Em sua epígrafe, em versos de A. F. de Castilho, O Orsatista dizia a que vinha: “Obrigam-me a desembainhar a espada para lh’a assentar de prancha nas costas... Deixal-a-hei nua sobre a mesa... A’ primeira provocacao... exterminei-os”. A coisa era séria. Seu texto de apresentação, intitulado “A Sra. Montani e os seus partidários”, botava alguns alguns pingos nos is:
Provocaram-nos; e o cartel desta provocação entalou-o alguém nas columnas do Periodico dos Pobres de 15 do corrente (fevereiro de 1851).
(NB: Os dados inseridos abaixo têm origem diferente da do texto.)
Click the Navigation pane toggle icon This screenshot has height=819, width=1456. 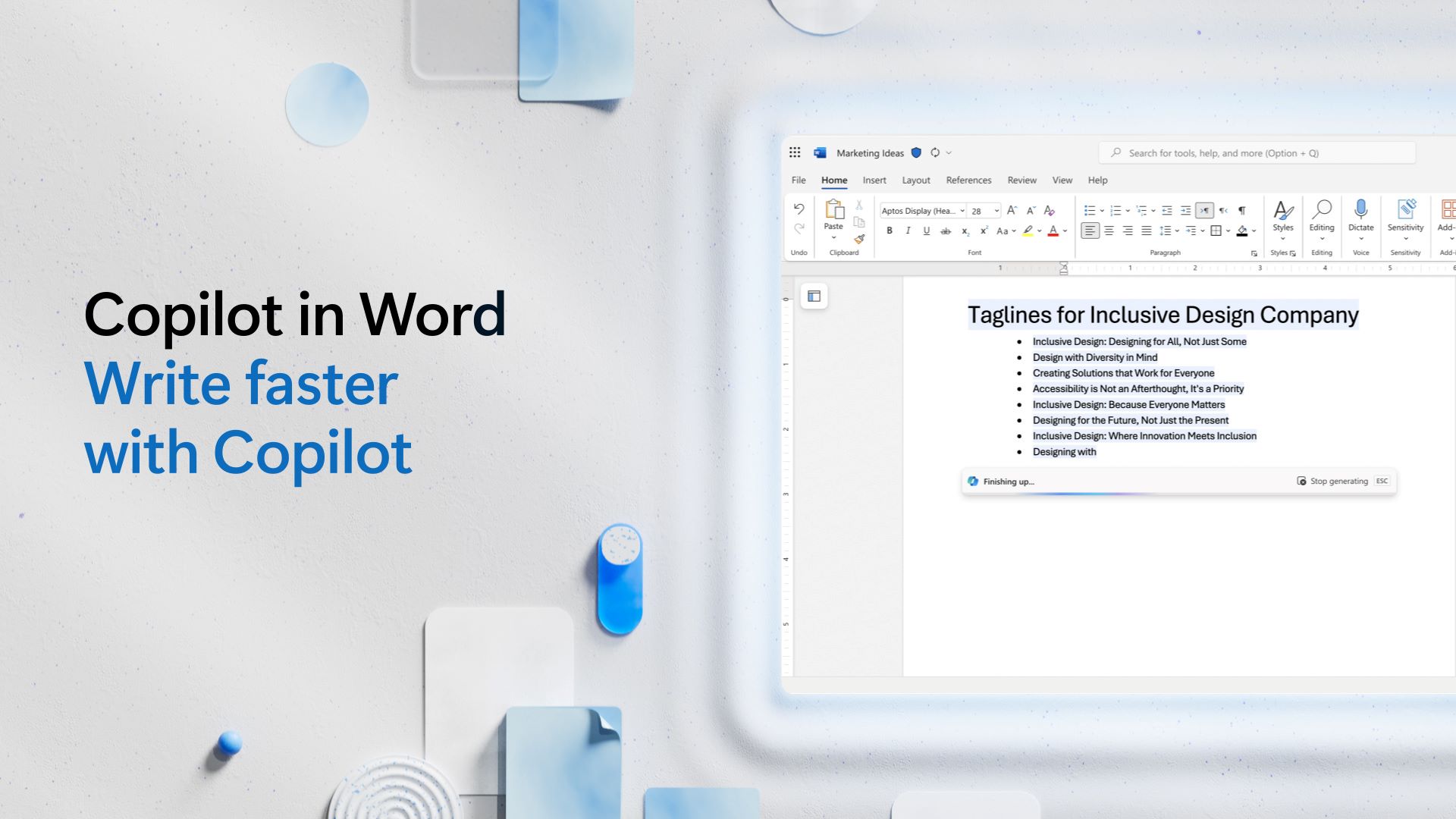click(x=815, y=296)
Foi uma alentada e incisiva objurgatoria recheiada de insultos e impropérios contra a joven Leonor Orsat e seus partidarios. Temos ouvido que o cão póde ser leal a seu amo sem morder ao viandante que passa; porém o fabricante desse amontoado de asneiras torpes não o entende assim; e julgou esmagar a reputação da Sra. Orsat, pronunciando do alto do seu pelourinho o anathema condemnador! Até aqui os esbirros procuravam por suas palavras conciliar os dous partidos que hoje se agitam na imprensa, e no theatro; mas o despeito de se verem vencidos desesperou-os, e agora sicarios da imprensa occultam o punhal traiçoeiro das invectivas nas encruzilhadas de um jornal: as suas ideas de paz, mudaram-se em justiça de beduínos. (…) Não é á Sra. Montani que fazemos a guerra, é ao seu partido. É a dous ou tres fanfarrões que julgam aniquilar os seus contrarios, apresentando-se em publico com lenços encarnados ao pescoço fazendo alarde das suas mesmas fanfarronices! Parvos!
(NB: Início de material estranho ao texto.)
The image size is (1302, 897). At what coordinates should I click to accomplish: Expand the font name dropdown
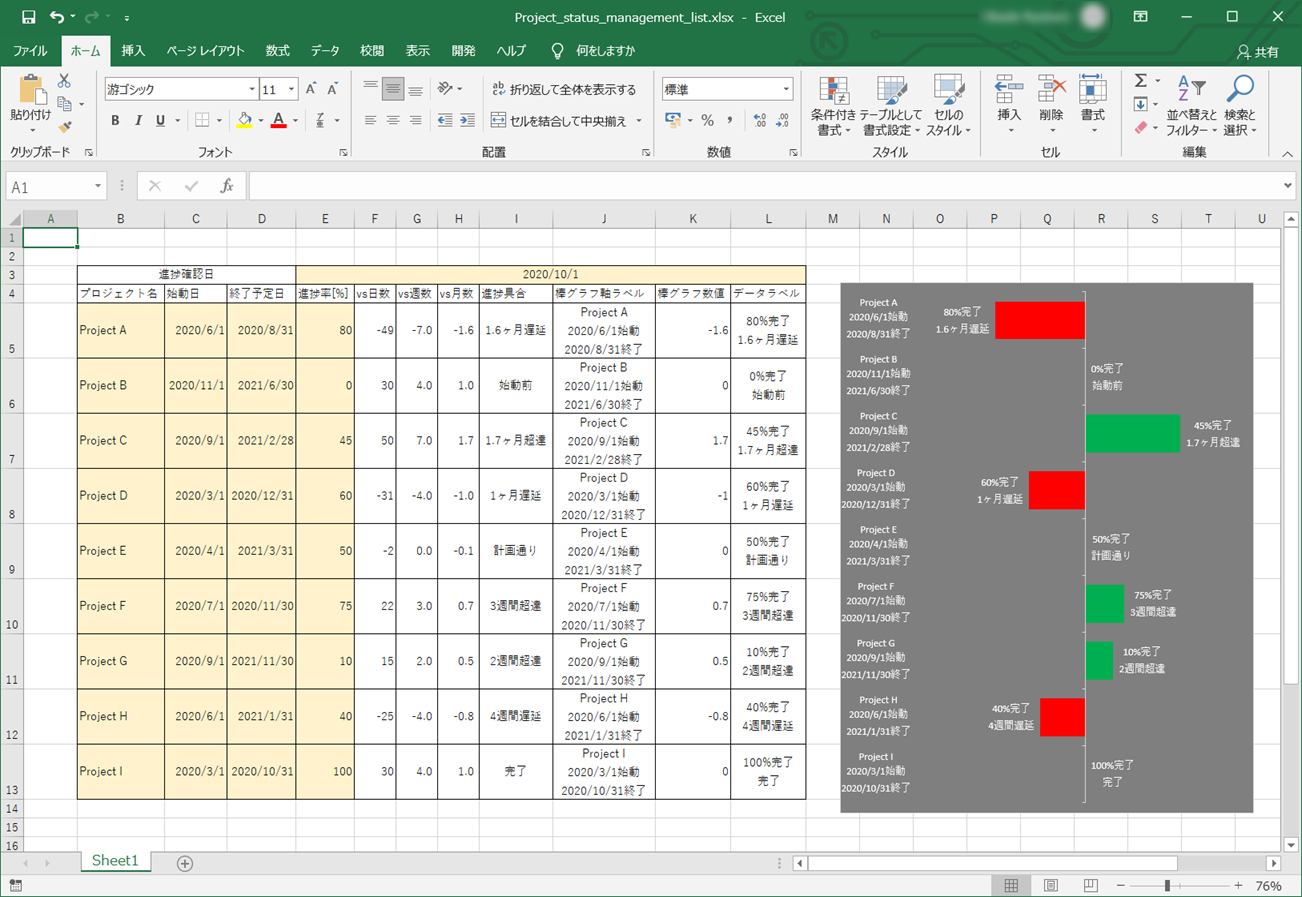pyautogui.click(x=251, y=90)

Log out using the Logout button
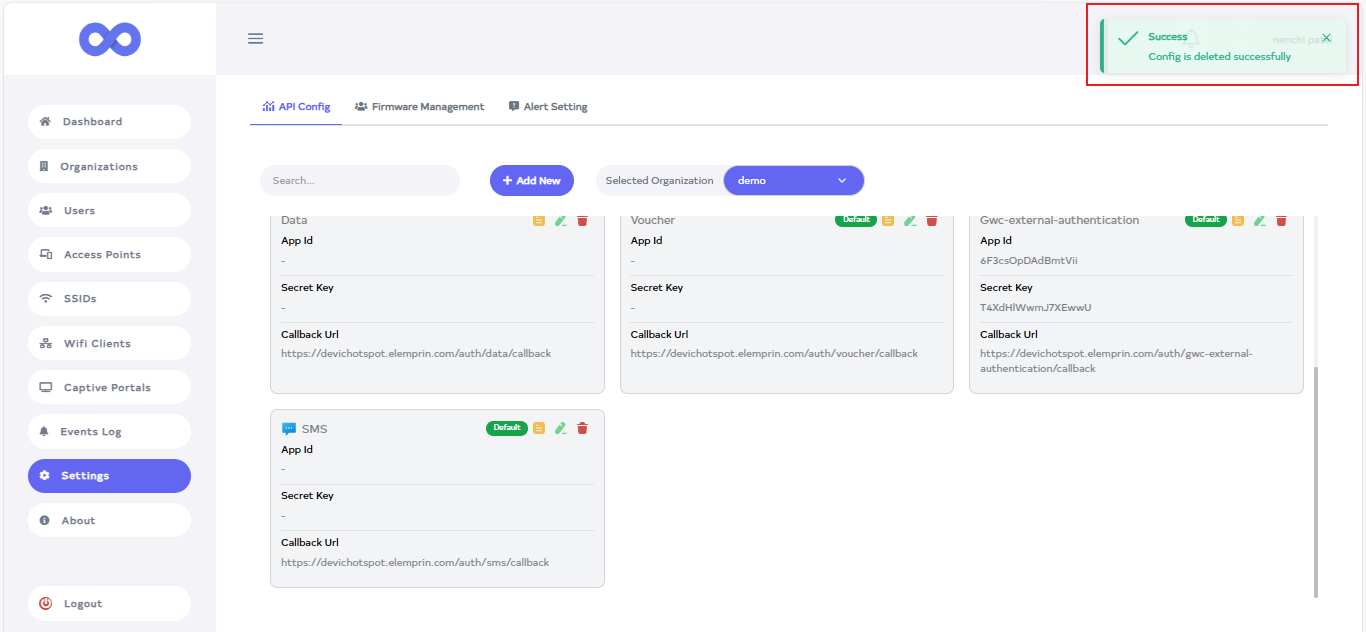(109, 604)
Seria injusto nao ouvirmos o outro partido. Chamemos ao ringue O Montanista.
Além de sua epígrafe ser uma frase retirada das páginas d’O Orsatista, para ser usada contra o mesmo – “Uma comica não vale a pena de uma discussão seria, quanto mais de uma resposta lithographada ás unhadas no rosto de um cidadão” –, o texto de abertura de seu nº 3, intitulado “Misério do Orsatista”, afirmava o seguinte:
Que obra bem acabada é esse canto de saudação, empregado pelo Orsatista, para festejar a apparição do Corsario! (…) O que traduzido significa: – Sr. Corsario, pedimos-lhe por compaixão nos cubra com o seu capote ensanguentado, para ver se assim o Montanista tem medo de nós! Ui! Oh! Miséria! Ora, Sr. Orsatista, não suppunhamos que V. S. se julgasse tão mesquinho, que necessario fosse pedir licença a um adversario para tratal-o de collega! (…) Creia, Sr. Orsatista, V. S. está na lama, desde que foi pedir amparo a um inimigo, confessando com esse seu vergonhoso procedimento, que não tem forças para bater-nos, e a esse inimigo desprezamos (…)
E já que se falava n’O Corsário, na edição seguinte, O Montanista traria um “Mimo” ao novo jornal, que vinha se juntar à encrenca: “Que eras ignorante, já o conheciamos há muito tempo: agora porém fortificaste a nossa opinião com tua resposta malcreada, e estupida, indigna de quem recebeu ainda a mais imperfeita educação. Braveja, detractor, braveja, infame!”
Só para constar: tanto o autor deste texto quanto a Biblioteca Nacional se eximem de tomar partido nessa briga. Paz.